As sociodramatic play emerges, objects begin to influence the roles children assume. For example, household implements trigger family-related roles and action plans, but capes stimulate superhero play. Perceptually bound younger children may be aided by the provision of realistic objects (Fein, 1981). Even three-year-olds can invent and transform objects to conform to plans.

By the age of four or five, children's ideas about the social world initiate most pretend play. While some pretend play is solitary or shared with adults, preschoolers' pretend or sociodramatic play is often shared with peers in the school or neighborhood. To implement and maintain pretend play episodes, a great deal of shared meaning must be negotiated among children. Play procedures may be talked about explicitly, or signaled subtly in role-appropriate action or dialogue. Players often make rule-like statements to guide behavior ("You have to finish your dinner, baby"). Potential conflicts are negotiated. Though meanings in play often reflect real world behavior, they also incorporate children's interpretations and wishes. The child in a role who orders a steak and piece of candy from a pretend menu is not directly copying anything he has seen before.

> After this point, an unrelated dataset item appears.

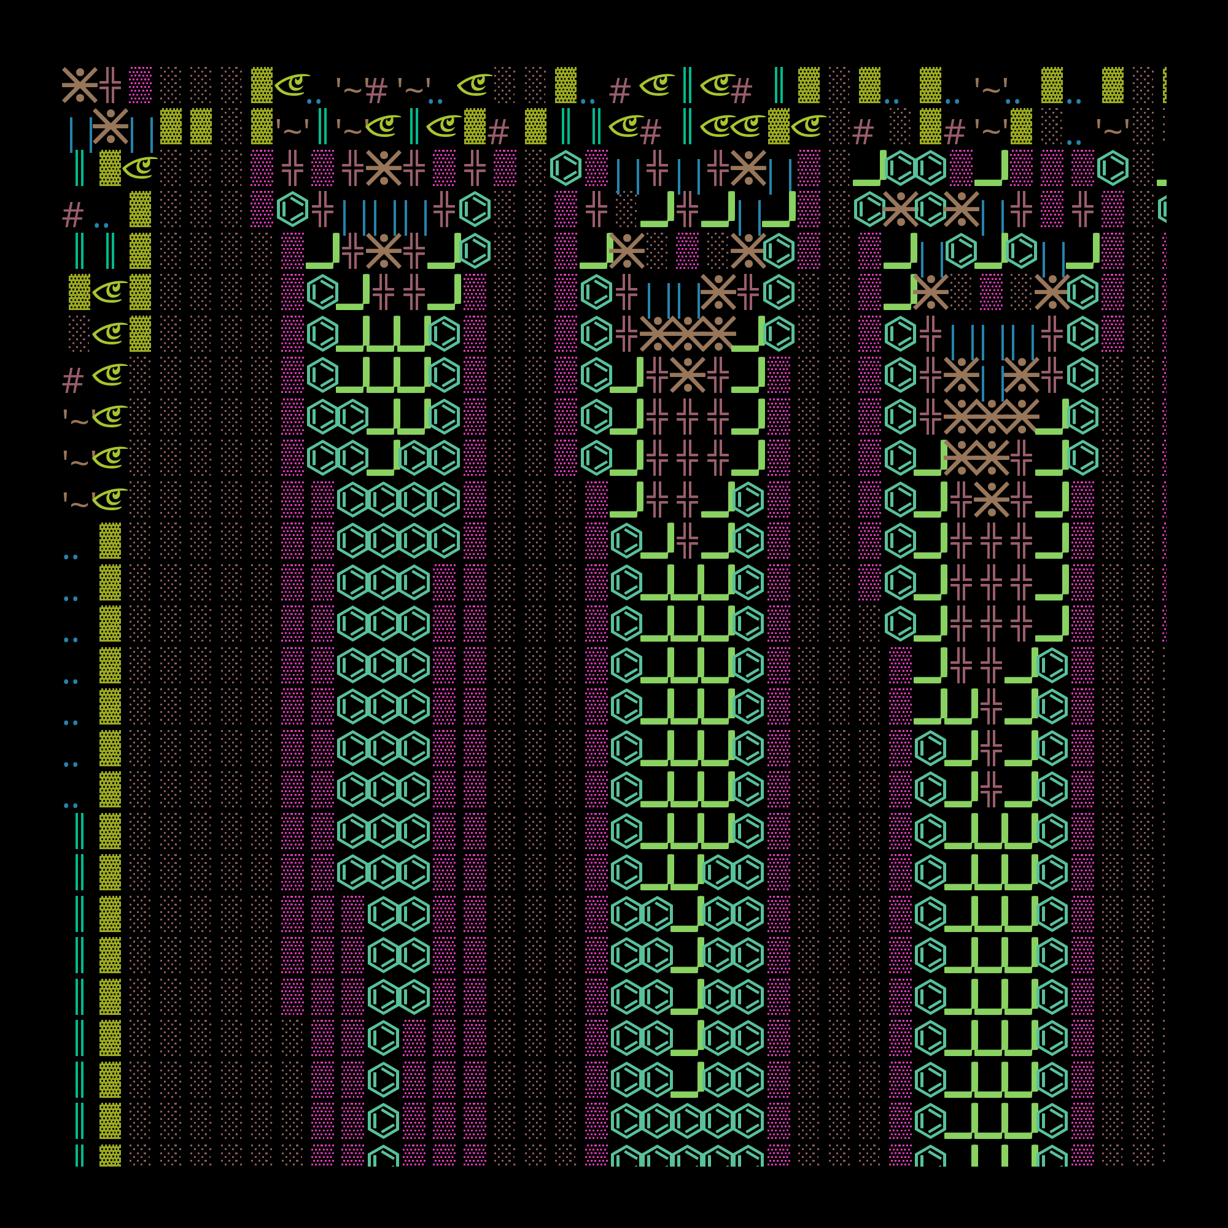Click the first pair of adjacent olive blocks, second row
This screenshot has height=1228, width=1228.
tap(186, 126)
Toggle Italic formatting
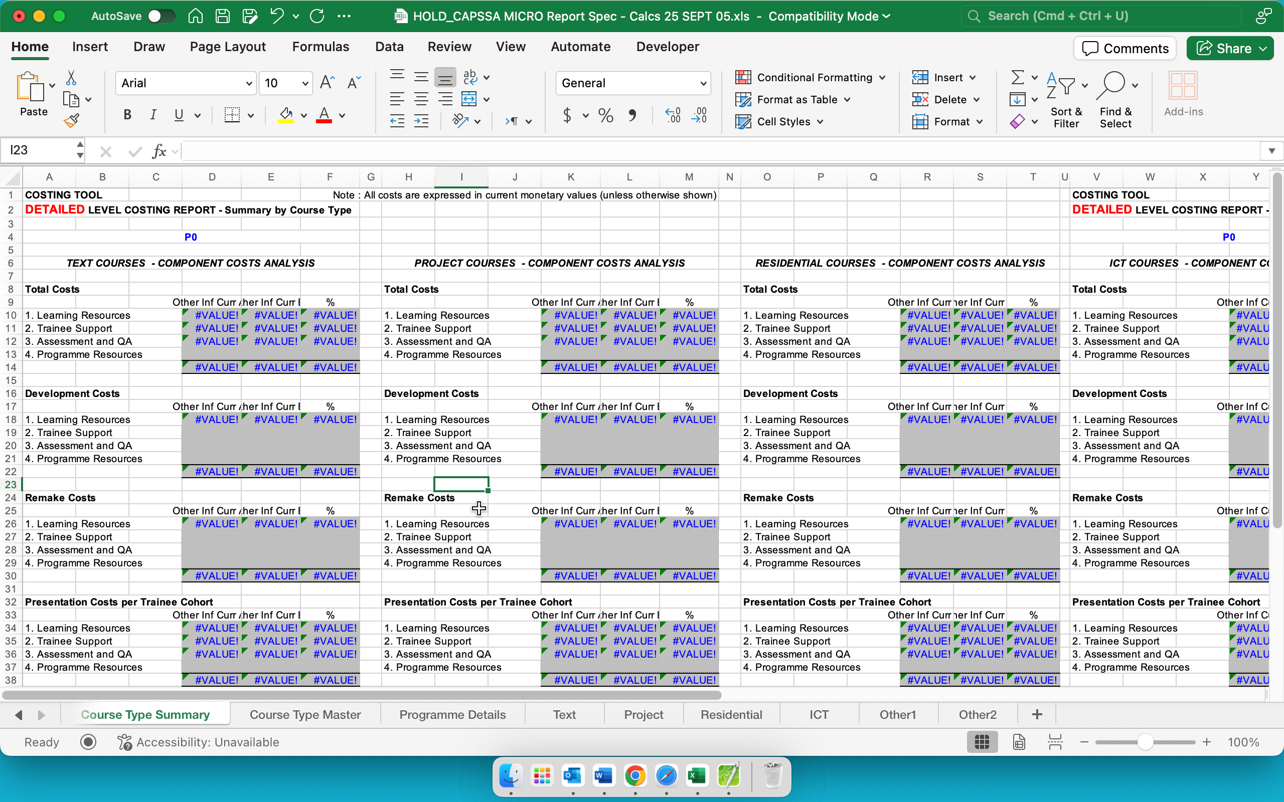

Construction play with symbolic themes is also popular with preschoolers, who use blocks and miniature cars and people to create model situations related to their experience. A kind of play with motion, rough and tumble play, is popular in preschool years. In this play, groups of children run, jump, and wrestle. Action patterns call for these behaviors to be performed at a high pitch. Adults may worry that such play will become aggressive, and they should probably monitor it. Children who participate in this play become skilled in their movements, distinguish between real and feigned aggression, and learn to regulate each other's activity (Garvey, 1984).

Games With Rules

Children become interested in formal games with peers by age five or younger. Older children's more logical and socialized ways of thinking make it possible for them to play games together. Games with rules are the most prominent form of play during middle childhood (Piaget, 1962).

The main organizing element in game play consists of explicit rules which guide children's group behavior. Game play is very organized in comparison to sociodramatic play. Games usually involve two or more sides, competition, and agreed-upon criteria for determining a winner. Children use games flexibly to meet social and intellectual needs. For example, choosing sides may affirm friendship and a pecking order. Games provide children with shared activities and goals. Children often negotiate rules in order to create the game they wish to play (King, 1986). They can learn reasoning strategies and skills from strategy games like checkers. In these games, children must consider at the same time both offensive alternatives and the need for defense. Many card games encourage awareness of mathematics and of the psychology of opponents. Such games can be intellectually motivating parts of pre- and primary school curriculum (Kamii & DeVries, 1980, Kamii, 1985).